"""

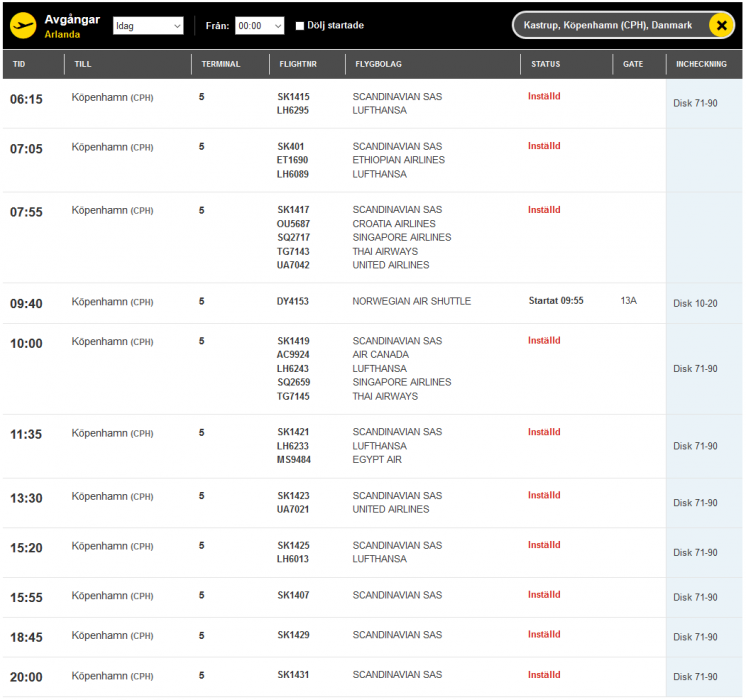746x700 pixels.
Task: Click the STATUS column header
Action: point(545,64)
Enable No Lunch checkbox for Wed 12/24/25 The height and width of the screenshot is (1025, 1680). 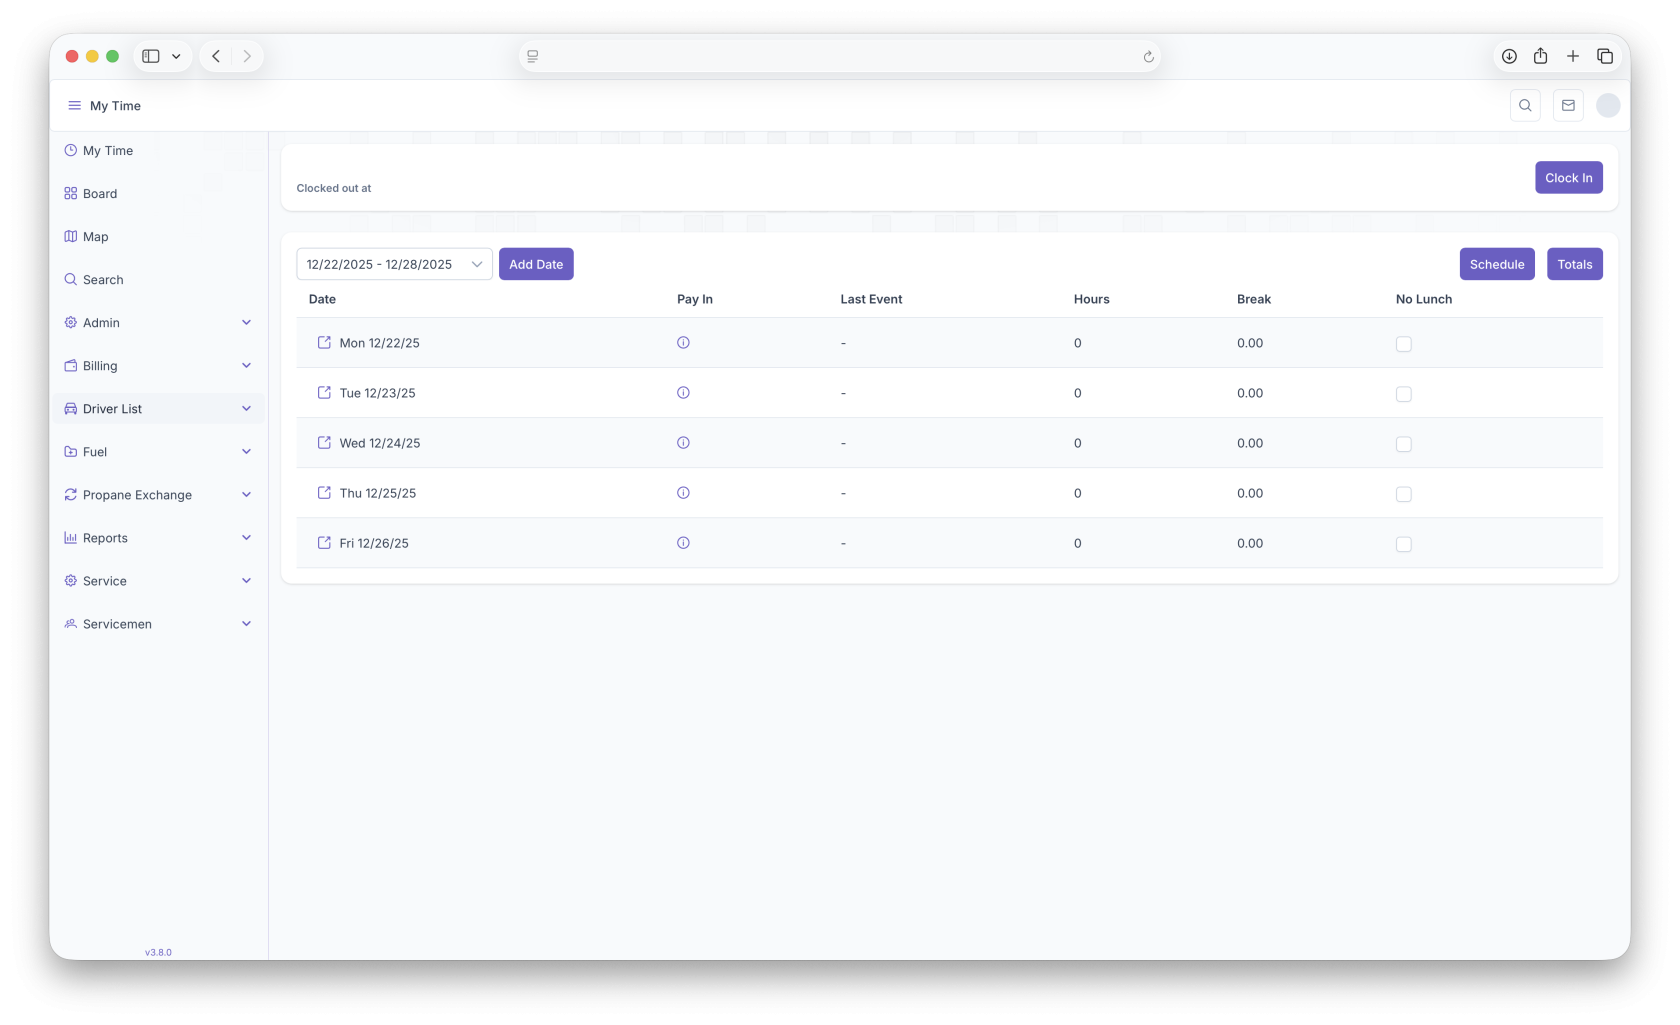coord(1404,444)
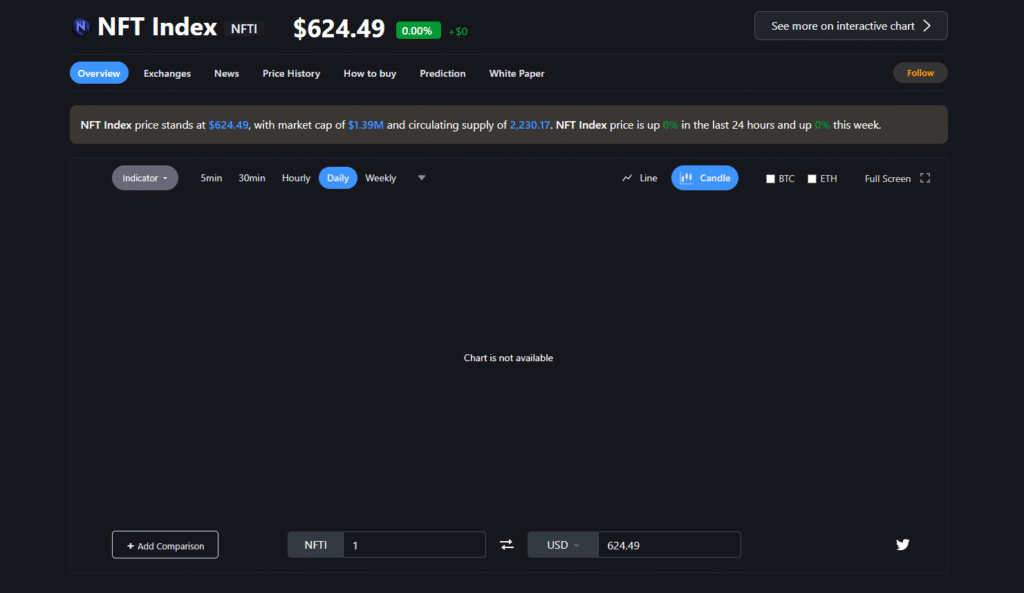The width and height of the screenshot is (1024, 593).
Task: Open the USD currency selector
Action: tap(563, 545)
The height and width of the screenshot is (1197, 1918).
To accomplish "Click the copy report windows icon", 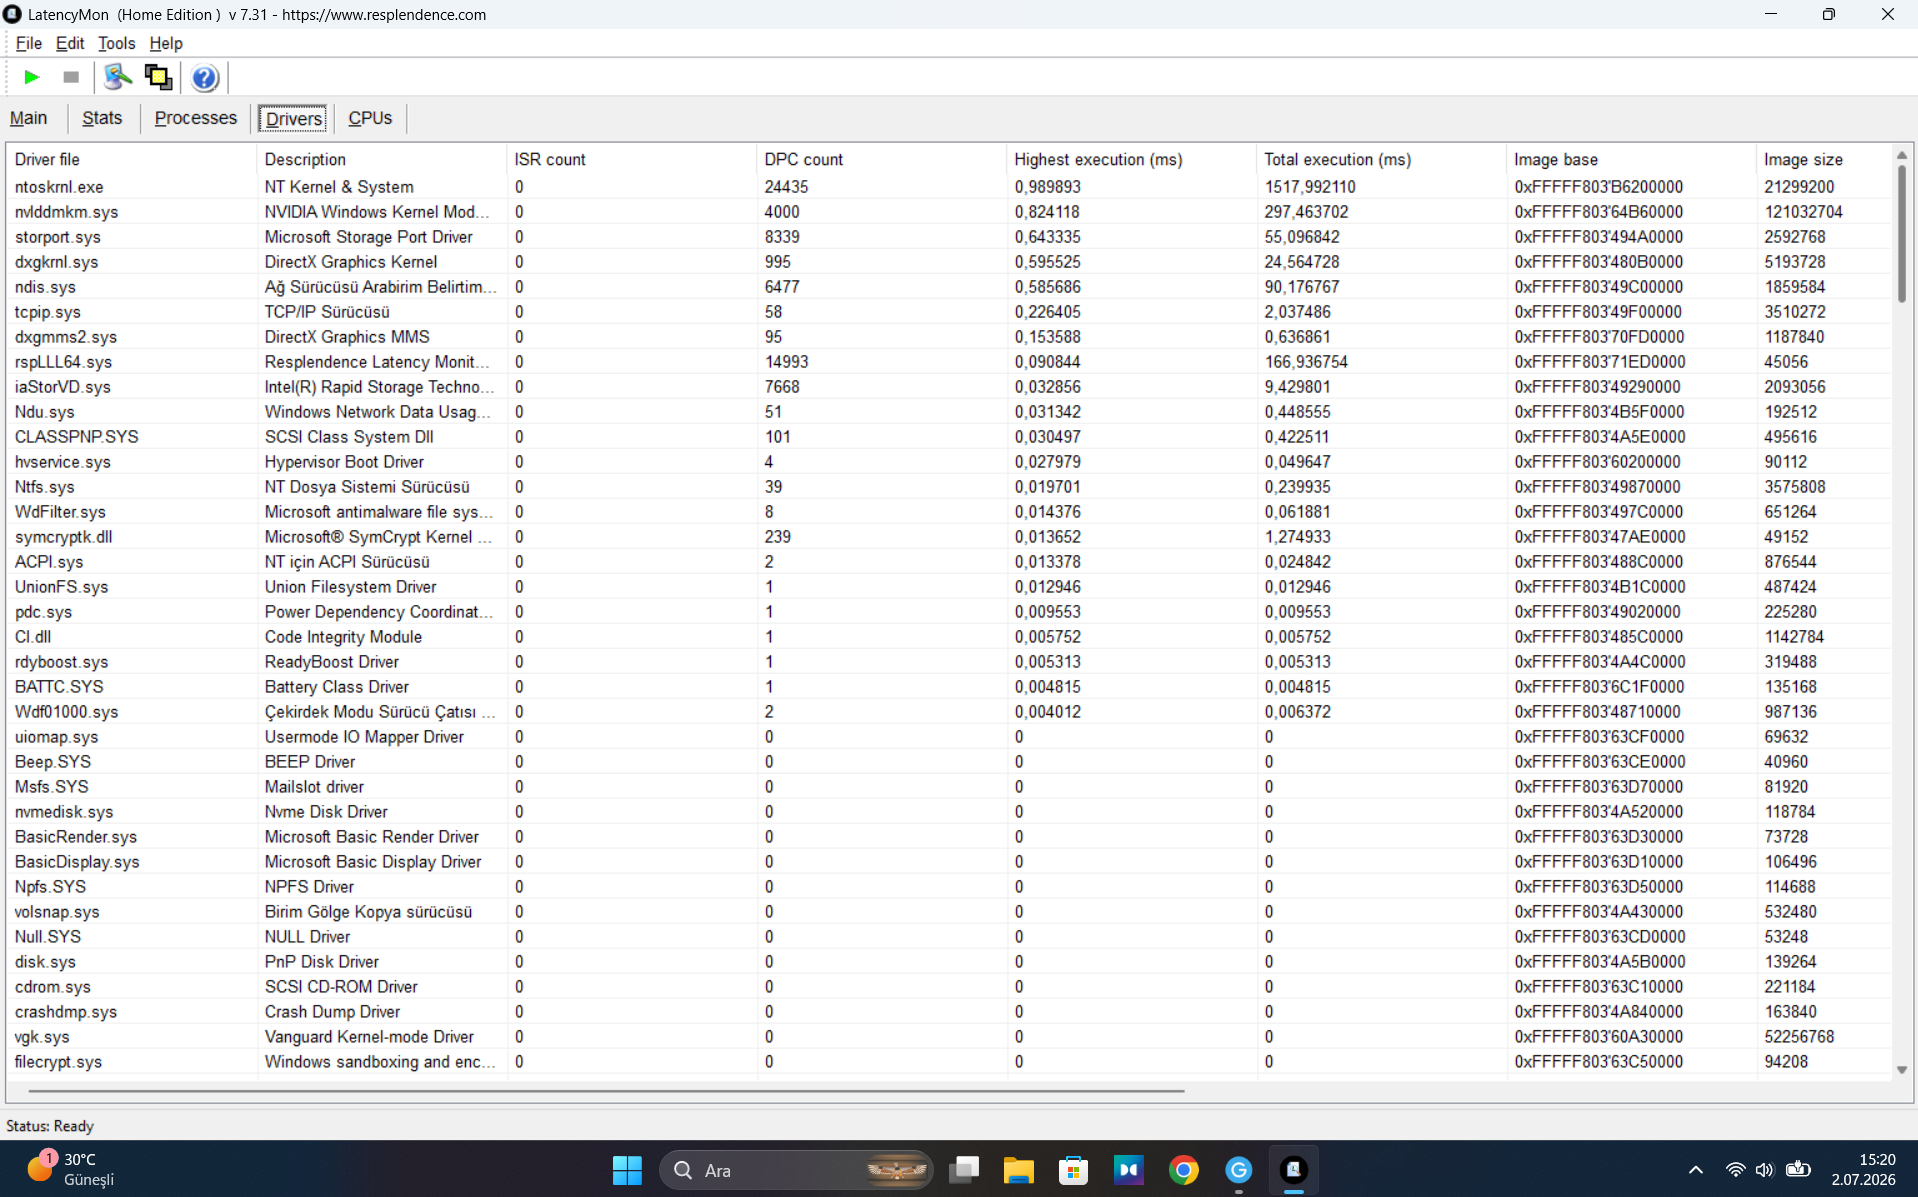I will (158, 77).
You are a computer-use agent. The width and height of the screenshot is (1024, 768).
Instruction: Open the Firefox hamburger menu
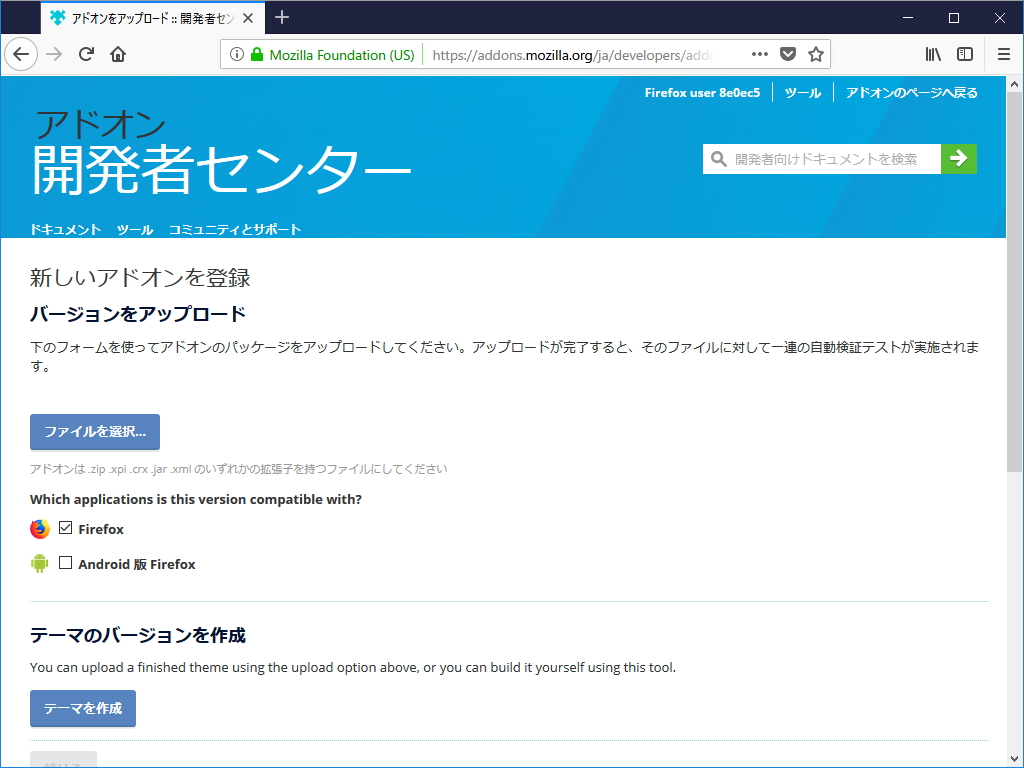click(x=1003, y=54)
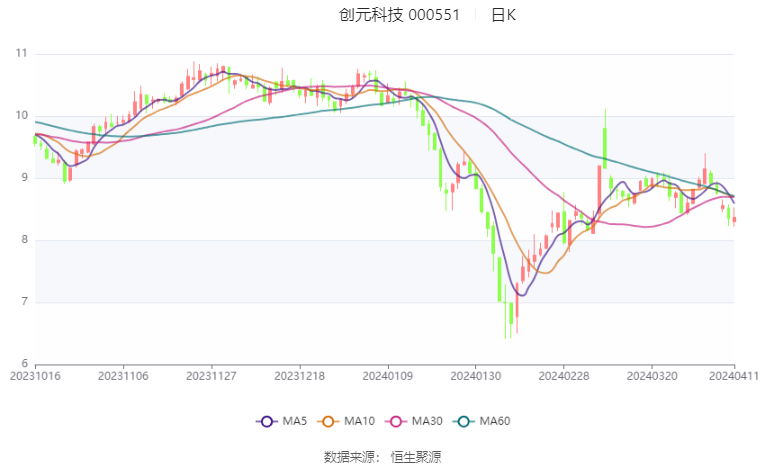The height and width of the screenshot is (465, 765).
Task: Hide the MA60 line via legend label
Action: coord(495,421)
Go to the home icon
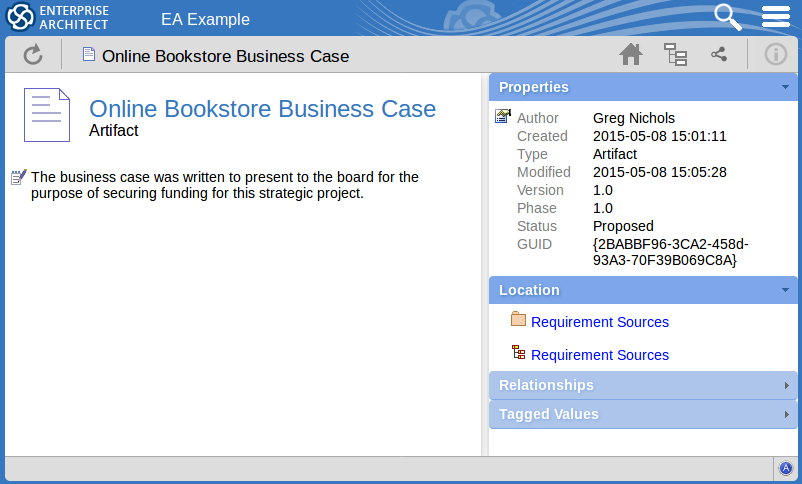 pyautogui.click(x=630, y=55)
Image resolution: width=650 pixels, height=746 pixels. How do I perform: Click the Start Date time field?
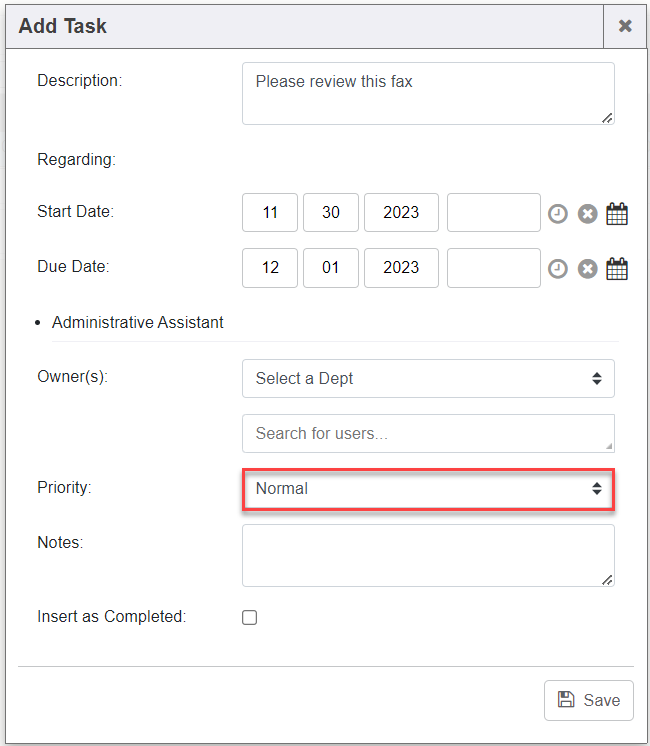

"""

**WHAT YOU SHOULD DO**
Every line from the one holding "Instruction: Open the Firefox hamburger menu" through the final line of the data above is to be reproduced exactly, both ends included, with the pictures left out.

**ANSWER SPACE**
Instruction: Open the Firefox hamburger menu
click(x=1003, y=54)
The height and width of the screenshot is (465, 765).
Task: Hide the MA60 line via legend label
Action: coord(495,421)
Go to the home icon
 pyautogui.click(x=630, y=55)
Image resolution: width=650 pixels, height=746 pixels. How do I perform: Click the Start Date time field?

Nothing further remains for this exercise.